(Data extracts)
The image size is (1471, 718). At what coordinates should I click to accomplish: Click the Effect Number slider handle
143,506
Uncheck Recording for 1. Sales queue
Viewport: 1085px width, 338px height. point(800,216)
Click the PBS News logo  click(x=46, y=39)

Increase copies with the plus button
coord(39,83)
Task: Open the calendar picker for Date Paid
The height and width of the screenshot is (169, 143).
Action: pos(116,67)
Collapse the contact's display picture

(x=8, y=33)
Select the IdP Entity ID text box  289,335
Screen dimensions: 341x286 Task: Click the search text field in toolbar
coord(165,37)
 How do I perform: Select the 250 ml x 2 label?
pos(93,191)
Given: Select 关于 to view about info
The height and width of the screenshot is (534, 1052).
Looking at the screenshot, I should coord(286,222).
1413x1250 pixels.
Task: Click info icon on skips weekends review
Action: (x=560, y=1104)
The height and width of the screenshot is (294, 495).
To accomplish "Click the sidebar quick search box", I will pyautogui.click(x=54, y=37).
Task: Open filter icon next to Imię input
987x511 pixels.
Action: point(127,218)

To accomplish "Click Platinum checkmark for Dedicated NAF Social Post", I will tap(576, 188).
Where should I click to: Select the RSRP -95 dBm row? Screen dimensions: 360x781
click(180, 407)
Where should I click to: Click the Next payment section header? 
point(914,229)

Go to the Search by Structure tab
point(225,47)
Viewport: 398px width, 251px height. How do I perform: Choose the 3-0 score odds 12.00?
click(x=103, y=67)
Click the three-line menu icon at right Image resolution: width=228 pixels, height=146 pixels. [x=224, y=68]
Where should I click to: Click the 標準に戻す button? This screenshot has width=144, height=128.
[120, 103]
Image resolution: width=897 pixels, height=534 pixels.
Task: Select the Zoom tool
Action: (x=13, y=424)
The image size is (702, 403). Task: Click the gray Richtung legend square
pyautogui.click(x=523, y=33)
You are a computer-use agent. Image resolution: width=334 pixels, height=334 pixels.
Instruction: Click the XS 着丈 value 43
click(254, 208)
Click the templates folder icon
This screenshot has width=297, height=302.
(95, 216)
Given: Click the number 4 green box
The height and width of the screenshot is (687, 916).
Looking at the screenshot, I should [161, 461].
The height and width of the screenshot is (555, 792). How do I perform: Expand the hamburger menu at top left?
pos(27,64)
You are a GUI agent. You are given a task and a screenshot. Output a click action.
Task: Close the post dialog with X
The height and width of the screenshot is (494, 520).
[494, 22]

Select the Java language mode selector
(End Data extracts)
Your answer should be a single number: how many lines of the material above include "agent".

- **Response for this exercise**
2